Bisnis.com, JAKARTA – Harga emas diperkirakan berpotensi menuju US$1.800 per ounce pada paruh kedua tahun ini atau menjadi yang tertinggi sejak Oktober 2012.
Analis Capital Futures Wahyu Laksono mengatakan saat ini emas akan dengan mudah mencapai level US$1.795 per ounce. Angka itu merupakan harga tertinggi yang pernah dicapai oleh emas sejak 2012. Oleh sebab itu Wahyu menilai harga emas dapat menembus level tersebut pada semester II/2020.
“Untuk menuju US$1.790 saat ini akan sangat mudah.
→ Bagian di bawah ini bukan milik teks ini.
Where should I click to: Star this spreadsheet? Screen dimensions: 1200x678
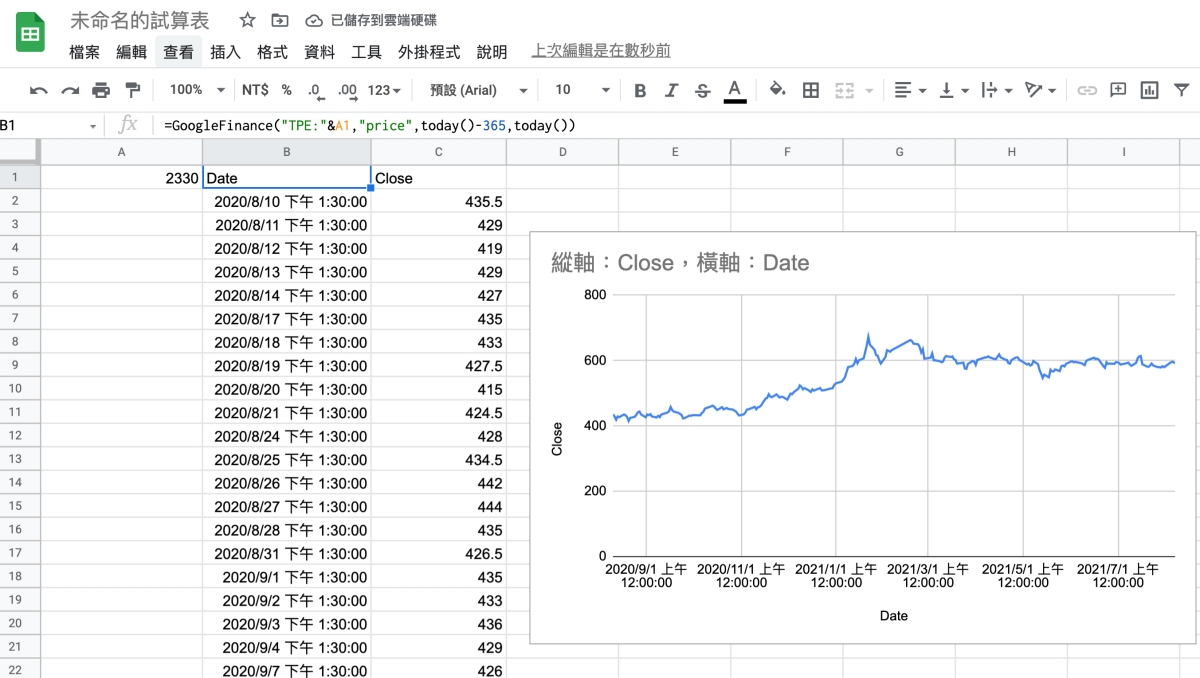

Namun untuk mingguan atau target sebulan ke depan saya rasa emas akan menguji US$1.800,” katanya kepada Bisnis baru-baru ini.
Wahyu menambahkan harga emas dapat memecahkan 2 rekor harga dalam waktu dekat. Bila dapat menembus US$1.795 berarti mengalahkan level tertinggi pada Oktober 2012. Capaian itu dapat menguji level tertinggi pada November 2011 US$1.801 per ounce.
Menurutnya setelah kedua level itu tertembus, maka tidak ada lagi level resistance yang signifikan. Terkecuali, menembus harga tertinggi sepanjang masa pada September 2011 US$1.919 per ounce.
Oleh sebab itu, menurut Wahyu, saat ini adalah momen yang tepat untuk berinvestasi dalam bentuk emas.
Baca Juga
Menurutnya investor akan mulai memburu emas karena beberapa faktor utama. Di antaranya adalah ancaman resesi, krisis ekonomi, dan gelombang kedua covid-19.
Namun dia menambahkan, di samping itu ancaman utamanya adalah kebijakan The Fed.
“Selama free floating rate US$ dan The Fed mencetak uang terus [harga emas akan naik],” katanya.
Adapun sentimen seperti Pemilu Amerika Serikat diperkirakan tidak akan berpengaruh banyak bagi pergerakan harga emas.
Berdasarkan data Bloomberg, harga emas Comex untuk kontrak Agustus 2020 terpantau melemah 2,70 poin atau 0,15 persen ke level US$1.787,30 per troy ounce pada penutupan akhir pekan lalu. Setahun lalu, 5 Juli 2019, harga emas berada di level US$577,376 per troy ounce.
Sementara itu, World Bank memperkirakan harga emas bakal lebih tinggi 14,9 persen pada tahun ini. Beberapa faktor utamanya adalah pelonggaran moneter oleh bank sentral utama, gangguan untuk menambang karena pandemic dan Swiss sebagai negara pemurnian emas telah mengurangi produksi.